De acuerdo con la información de Bloomberg, en el lapso de hora y media desde que Powell comenzó a hablar, 500 multimillonarios estadounidenses perdieron 59.000 millones de dólares. Los cálculos indican que el multimillonario Elon Musk perdió 9.000 millones de dólares, Jeff Bezos, perdió 4.800 millones de dólares, Bill Gates, Larry Ellison, Larry Page, Steve Ballmer y Sergey Brin perdieron en torno a 2.000 millones de dólares.

Bloomberg aseguró que las políticas monetarias de la Reserva Federal de aumentar los tipos de interés son las más agresivas en décadas, decisiones que han generado que los patrimonios de los multimillonarios tecnológicos estadounidenses se hayan desplomado en más de 300.000 millones de dólares este año.

La realidad es que a la Administración de Joe Biden le falló la estrategia de las escaladas de tensiones contra Rusia, que terminaron con la sangrienta y despiadada invasión rusa a Ucrania y el desarrollo de una guerra que tiene a su Gobierno en apuros debido a que el costo de vida es la principal preocupación de los estadounidenses.

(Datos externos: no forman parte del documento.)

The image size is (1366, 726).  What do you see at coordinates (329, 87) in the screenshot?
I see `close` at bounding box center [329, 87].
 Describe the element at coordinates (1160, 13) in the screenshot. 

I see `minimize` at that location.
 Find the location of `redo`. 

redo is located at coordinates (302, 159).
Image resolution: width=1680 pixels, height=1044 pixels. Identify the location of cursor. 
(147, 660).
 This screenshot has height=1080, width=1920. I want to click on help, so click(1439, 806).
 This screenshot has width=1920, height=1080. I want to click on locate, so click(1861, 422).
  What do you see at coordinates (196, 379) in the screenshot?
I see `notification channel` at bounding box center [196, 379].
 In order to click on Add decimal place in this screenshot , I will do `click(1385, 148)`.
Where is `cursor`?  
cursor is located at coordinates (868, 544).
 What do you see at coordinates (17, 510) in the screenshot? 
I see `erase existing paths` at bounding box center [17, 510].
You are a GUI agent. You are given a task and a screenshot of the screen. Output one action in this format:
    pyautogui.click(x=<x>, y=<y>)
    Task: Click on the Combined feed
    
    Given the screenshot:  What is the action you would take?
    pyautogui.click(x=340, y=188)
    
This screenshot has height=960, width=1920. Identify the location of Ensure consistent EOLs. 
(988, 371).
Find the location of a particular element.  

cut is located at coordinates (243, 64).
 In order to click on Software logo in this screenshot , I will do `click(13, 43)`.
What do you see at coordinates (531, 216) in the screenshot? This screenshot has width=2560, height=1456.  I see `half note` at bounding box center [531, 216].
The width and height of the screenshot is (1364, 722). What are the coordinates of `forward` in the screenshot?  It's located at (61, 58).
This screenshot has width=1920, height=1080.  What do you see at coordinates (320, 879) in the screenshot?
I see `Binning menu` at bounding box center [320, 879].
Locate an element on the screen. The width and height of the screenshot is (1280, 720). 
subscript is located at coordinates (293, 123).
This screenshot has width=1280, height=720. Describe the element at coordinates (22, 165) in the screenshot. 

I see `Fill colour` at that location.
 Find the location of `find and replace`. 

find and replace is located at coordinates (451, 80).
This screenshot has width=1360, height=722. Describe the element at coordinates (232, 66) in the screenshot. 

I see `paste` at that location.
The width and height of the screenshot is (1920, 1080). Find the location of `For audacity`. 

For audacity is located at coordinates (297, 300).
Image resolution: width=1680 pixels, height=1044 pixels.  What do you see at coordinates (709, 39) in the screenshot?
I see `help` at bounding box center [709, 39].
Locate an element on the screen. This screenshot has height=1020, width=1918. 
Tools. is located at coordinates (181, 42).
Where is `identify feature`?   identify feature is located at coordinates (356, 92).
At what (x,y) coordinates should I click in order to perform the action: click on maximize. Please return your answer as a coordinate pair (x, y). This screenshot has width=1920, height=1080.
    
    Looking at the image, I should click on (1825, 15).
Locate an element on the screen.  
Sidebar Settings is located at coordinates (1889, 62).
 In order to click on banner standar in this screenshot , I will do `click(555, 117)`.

Por su puesto que los efectos de las sanciones contra Rusia se han convertido en un bumerán para la Administración de Biden y los Gobiernos de sus aliados europeos, porque los costos de los combustibles, las tarifas de energía y la canasta básica están golpeando los bolsillos de los estadounidenses, de los europeos y el resto del mundo.

En marzo de este año, su Administración prohibió las importaciones a Estados Unidos de petróleo, gas y carbón de Rusia. Sin embargo, una publicación del The Wall Street Journal reveló hace poco que, a través de Italia, la empresa rusa Lukoil, propietaria de la refinería ISAB en Sicilia, refina el crudo ruso le pone etiqueta italiana y exporta la gasolina a la costa este de Estados Unidos.

Un cinismo que afecta la credibilidad de la Casa Blanca y los efectos pueden generar que los demócratas pierdan las elecciones de medio término. Una virtual posibilidad de pérdida de las elecciones ha llevado al presidente Biden a acusar a las empresas petroleras de “sacar provecho de la guerra de Ucrania”. Calificó sus enormes ganancias como una bonanza "escandalosa" y señaló que “no se deben a que estén haciendo algo nuevo o innovador, son unas ganancias por la guerra” y que “no han cumplido su compromiso de invertir en Estados Unidos y apoyar al pueblo estadounidense”.

Por consiguiente, pidió a las petroleras reducir los precios de la gasolina y en un tono amenazante dijo: “Si no lo hacen, pagarán un impuesto más alto sobre sus ganancias excedentes y enfrentarán otras restricciones”. “Mi equipo trabajará con el Congreso para analizar estas opciones que están disponibles para nosotros y otros. Es hora de que estas empresas dejen de especular con la guerra, cumplan con sus responsabilidades con este país, le den un respiro al pueblo estadounidense”, señaló.

Aquellas declaraciones son una síntesis de las preocupaciones que tiene en estos días previos a las elecciones del próximo martes. Es claro que el Gobierno de Biden y sus aliados europeos con el apoyo a la guerra de Ucrania y las sanciones contra Rusia se pegaron un tiro en el pie y se están tomando el veneno de sus propias pócimas.

Pese a que su Administración ha sacado a la venta 180 millones de barriles de petróleo de las reservas estratégicas, en la búsqueda del frenar el alza de la gasolina, no ha logrado esto. De manera que las petroleras y las multinacionales que controlan los mercados de las materias primas se han convertido en las principales pesadillas para el Gobierno de Biden, en virtud de que son las primeras que evaden las sanciones. En conclusión: la guerra de Ucrania le esta pasado factura a Biden.